The predictions of hydrological change associated with additional coal resource development are shown in the boxplots in Figure 19 to Figure 27. In these figures, the model nodes are grouped for different river sections and tributaries. Within these groupings, small tributaries have a darker background shading. Nodes are ordered from downstream to upstream. The tributary grouping labelled ‘u/s Greta’ (u/s = upstream of) includes tributaries that join the Hunter River between nodes 1 and 20. The tributary grouping labelled ‘u/s Glennies Creek’ includes tributaries that join the Hunter River between nodes 25 and 51. The tributary grouping labelled ‘u/s Denman’ includes tributaries that join the Hunter River above node 51. Refer to Figure 5 in Section 2.6.1.3 for a schematic depiction of the model nodes and the network topology. The implications of these hydrological changes on landscape classes and assets are not discussed here, but are the focus of the impact and risk analysis reported in companion product 3-4 for the Hunter subregion (as listed in Table 2).
Figure 19 shows the changes to the annual flow (AF) at the 65 model nodes. The biggest percentage reductions occur in some of the small tributaries of the Hunter River, and range up to a median pmax of 81% at node 8 (Doctors Creek). Nine model nodes have reductions in median pmax that exceed 20%. Seven of these have catchment areas of less than 25 km2 and all have areas of less than 80 km2. There are tightly constrained distributions of pmax values around these median values at all the heavily affected nodes except for node 11, where the 5th to 95th percentile range in pmax is –51% to –30%. Apart from reductions in median pmax of about 8% at nodes 46 (Wollar Creek) and 47 (Wilpinjong Creek) there is little effect on AF in the nodes in the Goulburn and Wyong river basins or in those along Wollombi Brook, where the median pmax reductions are less than 2% of baseline flow. The largest reductions in median amax are located in the lower Hunter River and increase with distance downstream. The biggest effects are at nodes 1 and 6 and result in losses of around 29 GL/year, which represent about 3% of the baseline flow.
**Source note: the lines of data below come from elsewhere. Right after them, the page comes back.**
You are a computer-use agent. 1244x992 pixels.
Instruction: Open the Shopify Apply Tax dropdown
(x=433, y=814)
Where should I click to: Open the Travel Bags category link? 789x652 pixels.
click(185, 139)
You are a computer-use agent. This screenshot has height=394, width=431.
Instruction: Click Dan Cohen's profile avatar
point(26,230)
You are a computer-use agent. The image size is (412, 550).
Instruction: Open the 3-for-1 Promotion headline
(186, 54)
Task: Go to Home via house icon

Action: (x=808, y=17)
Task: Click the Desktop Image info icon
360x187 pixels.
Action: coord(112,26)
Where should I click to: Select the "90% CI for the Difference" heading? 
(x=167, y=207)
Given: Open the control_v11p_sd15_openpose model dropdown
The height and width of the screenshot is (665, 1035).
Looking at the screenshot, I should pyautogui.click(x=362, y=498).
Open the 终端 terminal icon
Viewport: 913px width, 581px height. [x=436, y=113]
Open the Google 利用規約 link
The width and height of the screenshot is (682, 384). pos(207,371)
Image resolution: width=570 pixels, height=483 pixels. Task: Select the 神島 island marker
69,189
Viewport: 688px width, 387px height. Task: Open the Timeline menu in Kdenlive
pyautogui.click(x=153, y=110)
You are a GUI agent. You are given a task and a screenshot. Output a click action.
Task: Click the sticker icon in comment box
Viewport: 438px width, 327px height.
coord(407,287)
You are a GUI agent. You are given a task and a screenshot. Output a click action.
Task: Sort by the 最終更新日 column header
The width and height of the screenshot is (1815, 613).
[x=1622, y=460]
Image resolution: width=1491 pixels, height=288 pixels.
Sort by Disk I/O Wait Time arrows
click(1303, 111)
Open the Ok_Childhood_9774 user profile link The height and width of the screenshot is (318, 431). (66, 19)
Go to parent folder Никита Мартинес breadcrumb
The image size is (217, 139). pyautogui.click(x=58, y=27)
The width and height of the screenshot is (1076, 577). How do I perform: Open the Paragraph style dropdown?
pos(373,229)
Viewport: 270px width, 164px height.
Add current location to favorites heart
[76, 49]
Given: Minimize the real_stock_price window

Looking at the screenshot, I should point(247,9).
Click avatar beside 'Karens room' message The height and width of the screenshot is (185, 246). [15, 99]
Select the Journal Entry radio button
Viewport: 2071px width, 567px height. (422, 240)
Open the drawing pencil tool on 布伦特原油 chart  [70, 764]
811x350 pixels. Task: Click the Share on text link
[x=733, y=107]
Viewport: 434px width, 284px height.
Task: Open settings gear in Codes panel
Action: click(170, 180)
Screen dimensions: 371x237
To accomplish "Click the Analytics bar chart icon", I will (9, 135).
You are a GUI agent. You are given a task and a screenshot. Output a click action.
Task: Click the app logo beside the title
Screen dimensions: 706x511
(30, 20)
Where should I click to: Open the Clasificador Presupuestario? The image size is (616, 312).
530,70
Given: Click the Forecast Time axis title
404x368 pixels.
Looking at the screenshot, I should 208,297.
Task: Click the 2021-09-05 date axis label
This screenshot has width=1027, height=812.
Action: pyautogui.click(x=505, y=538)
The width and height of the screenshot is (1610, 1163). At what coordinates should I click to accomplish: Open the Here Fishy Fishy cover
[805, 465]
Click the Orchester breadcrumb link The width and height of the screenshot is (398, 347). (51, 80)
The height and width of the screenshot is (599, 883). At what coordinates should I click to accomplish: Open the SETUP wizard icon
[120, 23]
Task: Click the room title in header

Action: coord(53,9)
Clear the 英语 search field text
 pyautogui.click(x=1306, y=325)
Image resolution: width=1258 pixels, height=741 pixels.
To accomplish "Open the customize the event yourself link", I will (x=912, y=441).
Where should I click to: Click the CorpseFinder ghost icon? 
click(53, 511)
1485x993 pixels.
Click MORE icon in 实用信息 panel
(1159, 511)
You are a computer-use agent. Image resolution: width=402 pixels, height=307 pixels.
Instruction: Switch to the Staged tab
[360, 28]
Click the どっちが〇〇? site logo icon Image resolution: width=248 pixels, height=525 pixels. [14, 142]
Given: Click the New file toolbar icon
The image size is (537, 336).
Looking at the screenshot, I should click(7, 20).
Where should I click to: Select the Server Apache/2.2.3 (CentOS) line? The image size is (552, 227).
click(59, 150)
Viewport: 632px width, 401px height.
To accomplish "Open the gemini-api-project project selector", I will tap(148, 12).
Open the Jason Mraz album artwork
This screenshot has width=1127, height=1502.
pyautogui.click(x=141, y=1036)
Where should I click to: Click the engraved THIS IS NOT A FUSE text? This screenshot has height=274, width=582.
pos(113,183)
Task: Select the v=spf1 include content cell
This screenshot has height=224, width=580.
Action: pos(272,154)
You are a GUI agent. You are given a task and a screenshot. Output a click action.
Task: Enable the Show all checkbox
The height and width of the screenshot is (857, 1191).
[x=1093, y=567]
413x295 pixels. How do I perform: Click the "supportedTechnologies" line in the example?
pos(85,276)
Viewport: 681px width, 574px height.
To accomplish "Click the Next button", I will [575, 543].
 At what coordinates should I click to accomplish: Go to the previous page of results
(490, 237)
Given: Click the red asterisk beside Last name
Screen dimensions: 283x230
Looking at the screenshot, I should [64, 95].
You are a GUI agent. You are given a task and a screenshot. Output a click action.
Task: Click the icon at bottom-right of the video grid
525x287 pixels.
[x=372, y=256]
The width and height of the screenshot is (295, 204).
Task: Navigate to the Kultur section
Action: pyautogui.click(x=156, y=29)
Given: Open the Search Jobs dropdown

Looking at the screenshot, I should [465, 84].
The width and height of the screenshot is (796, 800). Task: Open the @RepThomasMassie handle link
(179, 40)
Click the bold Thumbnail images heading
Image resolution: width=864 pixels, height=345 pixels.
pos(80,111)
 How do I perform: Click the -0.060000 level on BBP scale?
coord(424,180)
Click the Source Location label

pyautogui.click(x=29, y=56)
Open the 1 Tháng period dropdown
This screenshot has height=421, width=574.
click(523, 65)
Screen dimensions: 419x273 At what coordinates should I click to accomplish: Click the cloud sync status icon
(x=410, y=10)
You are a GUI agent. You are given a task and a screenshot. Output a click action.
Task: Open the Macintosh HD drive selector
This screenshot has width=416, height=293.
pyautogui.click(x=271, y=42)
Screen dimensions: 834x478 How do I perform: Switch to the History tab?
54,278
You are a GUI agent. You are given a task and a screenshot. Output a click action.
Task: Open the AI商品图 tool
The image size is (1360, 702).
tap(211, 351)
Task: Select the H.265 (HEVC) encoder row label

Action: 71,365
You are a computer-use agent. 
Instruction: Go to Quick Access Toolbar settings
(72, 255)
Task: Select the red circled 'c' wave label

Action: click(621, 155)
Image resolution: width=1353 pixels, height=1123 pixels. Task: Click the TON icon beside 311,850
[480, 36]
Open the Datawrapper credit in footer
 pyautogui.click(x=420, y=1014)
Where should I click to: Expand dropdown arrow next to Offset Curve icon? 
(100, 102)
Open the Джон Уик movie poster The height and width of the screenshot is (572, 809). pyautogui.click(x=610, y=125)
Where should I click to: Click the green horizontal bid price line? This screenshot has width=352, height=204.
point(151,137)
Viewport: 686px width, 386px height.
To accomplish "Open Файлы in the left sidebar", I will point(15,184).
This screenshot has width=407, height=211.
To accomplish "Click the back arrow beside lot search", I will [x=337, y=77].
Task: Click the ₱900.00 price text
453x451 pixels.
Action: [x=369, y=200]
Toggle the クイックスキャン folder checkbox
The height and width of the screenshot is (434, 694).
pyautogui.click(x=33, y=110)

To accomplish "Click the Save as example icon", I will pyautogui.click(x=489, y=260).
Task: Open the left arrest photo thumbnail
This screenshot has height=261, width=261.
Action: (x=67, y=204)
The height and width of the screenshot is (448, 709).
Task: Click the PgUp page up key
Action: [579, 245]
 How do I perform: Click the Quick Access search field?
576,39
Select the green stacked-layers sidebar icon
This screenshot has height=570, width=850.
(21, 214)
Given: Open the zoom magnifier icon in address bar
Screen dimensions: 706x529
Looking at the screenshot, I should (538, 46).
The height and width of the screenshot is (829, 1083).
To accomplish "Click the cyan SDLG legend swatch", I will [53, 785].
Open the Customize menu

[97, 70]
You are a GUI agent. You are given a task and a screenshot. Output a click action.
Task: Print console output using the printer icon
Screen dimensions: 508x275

A large proportion of this median reduction (13 GL/year) originates in the Loders Creek tributary (node 7), with the remainder propagating from upstream (node 10).
For the heavily affected nodes, the median year at which maximum hydrological changes occurs is either 2022 or 2037 for the tributaries of the lower Hunter River (nodes 7, 8, 9 and 11), but 2028 for tributaries upstream of Glennies Creek. There is relatively little uncertainty in these dates. The maximum hydrological changes in the Hunter River itself tend to occur in 2037.
amax = maximum raw change; pmax = maximum percent change; tmax = year of maximum change; u/s = upstream of; NI = negligible impact
Numbers above the top panel are the median of the best 300 replicates under the baseline for the year corresponding to the median tmax. In each boxplot, the bottom, middle and top of the box are the 25th, 50th and 75th percentiles, and the bottom and top whiskers are the 5th and 95th percentiles. Within the groupings, small tributaries have a darker background shading.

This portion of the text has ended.